The Oregon Holocaust Memorial in Portland was found spray-painted with anti-Semitic hate symbols on Sunday.
Written in white were two swastikas and “1488,” a number popular among neo-Nazis and other white supremacists. The symbols have been removed, and the Portland Police Bureau said on Monday that it is investigating the vandalism, which also included anti-Semitic tagging on street signs and concrete barriers near the park.
“To use Nazi symbols to deface a memorial dedicated to the millions who were murdered during the Holocaust recapitulates the hatred that drove the original genocide,” Judy Margles, director of the Oregon Jewish Museum, told KOIN 6 News. “It is an act of symbolic violence against the very idea that inspired the memorial.”

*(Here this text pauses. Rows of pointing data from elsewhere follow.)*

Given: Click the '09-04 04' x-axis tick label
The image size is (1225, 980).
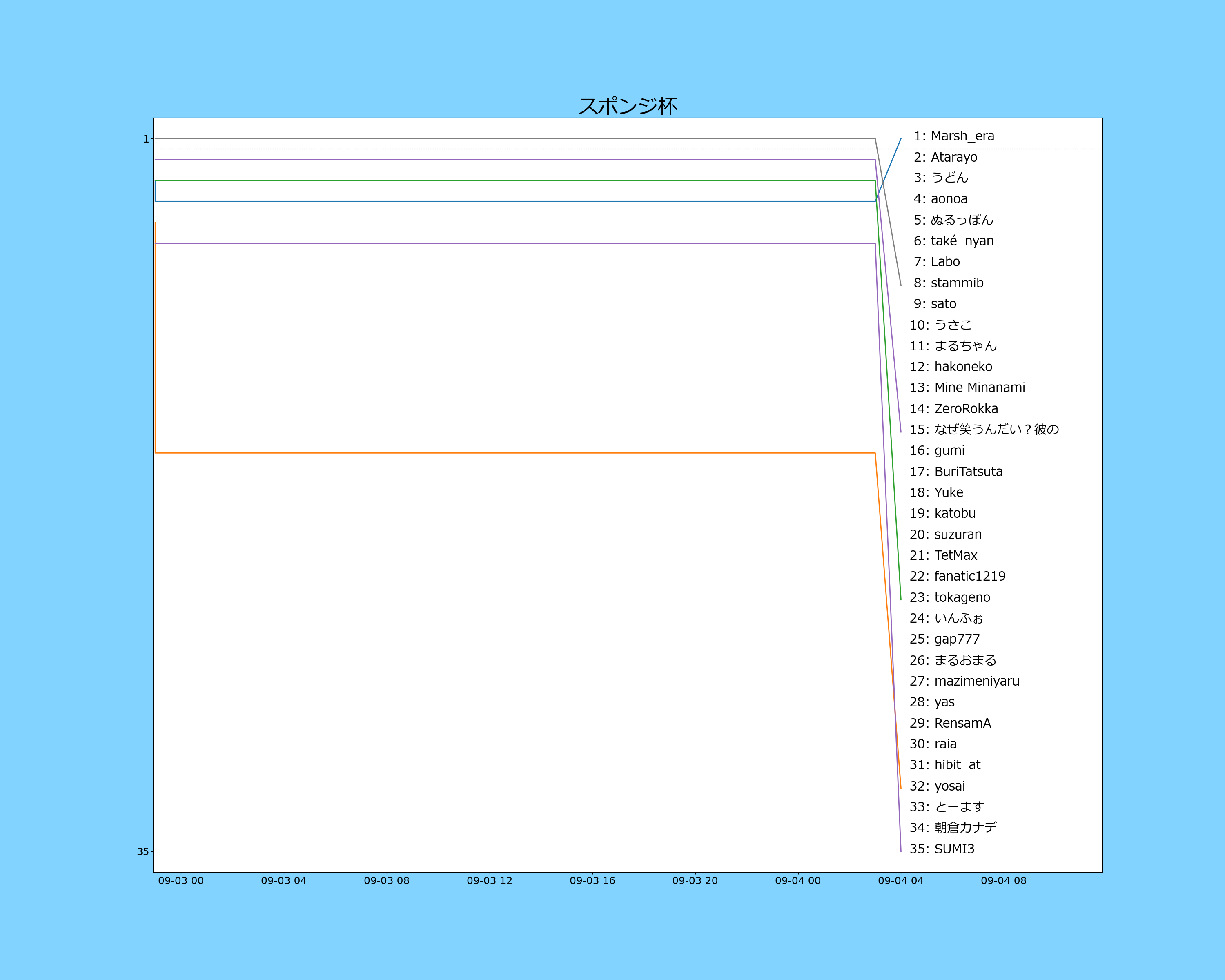Looking at the screenshot, I should pos(900,881).
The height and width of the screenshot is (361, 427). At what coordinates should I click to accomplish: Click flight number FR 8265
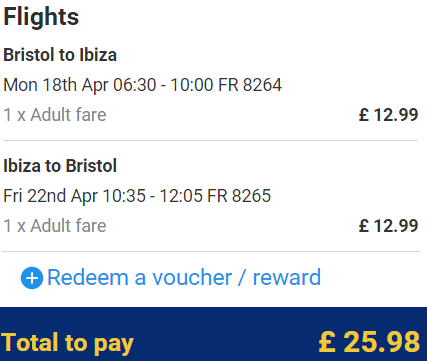[239, 196]
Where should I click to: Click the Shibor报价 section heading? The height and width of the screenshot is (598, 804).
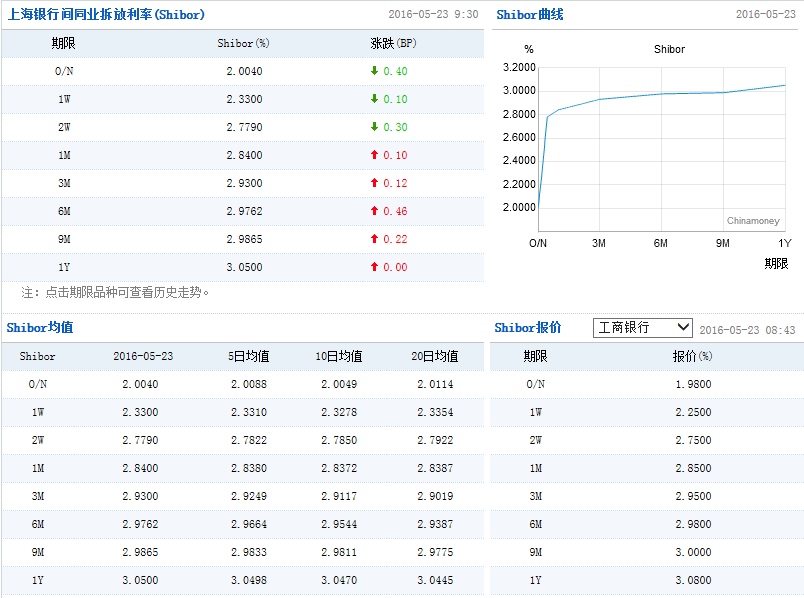pos(528,328)
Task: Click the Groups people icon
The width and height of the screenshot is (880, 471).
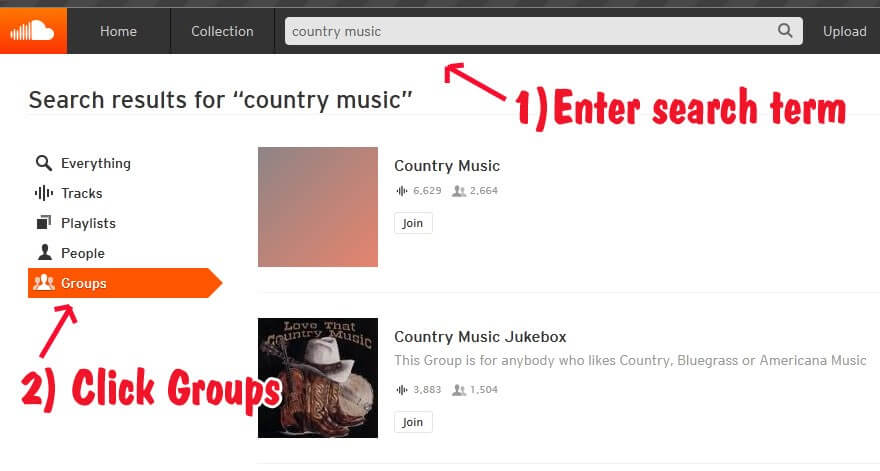Action: 44,282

Portland’s Mayor Ted Wheeler said “the damage to the Oregon Holocaust Memorial is heartbreaking, and it’s particularly painful that it happened during Jewish American Heritage Month. I denounce hate crimes, anti-Semitism and white supremacy.”
The Oregon Holocaust Memorial, dedicated in 2004, features a stone wall of panels that provide a brief history of the Holocaust and quotes from survivors. At the end of the wall is a soil vault panel; buried below is interred soil and ash from six Holocaust concentration camps: Chelmno, Treblinka, Sobibor, Belzec, Majdanek and Auschwitz-Birkenau.
The back of the wall is engraved with the names of concentration-camp victims, along with the names of their surviving relatives in Oregon and southwest Washington.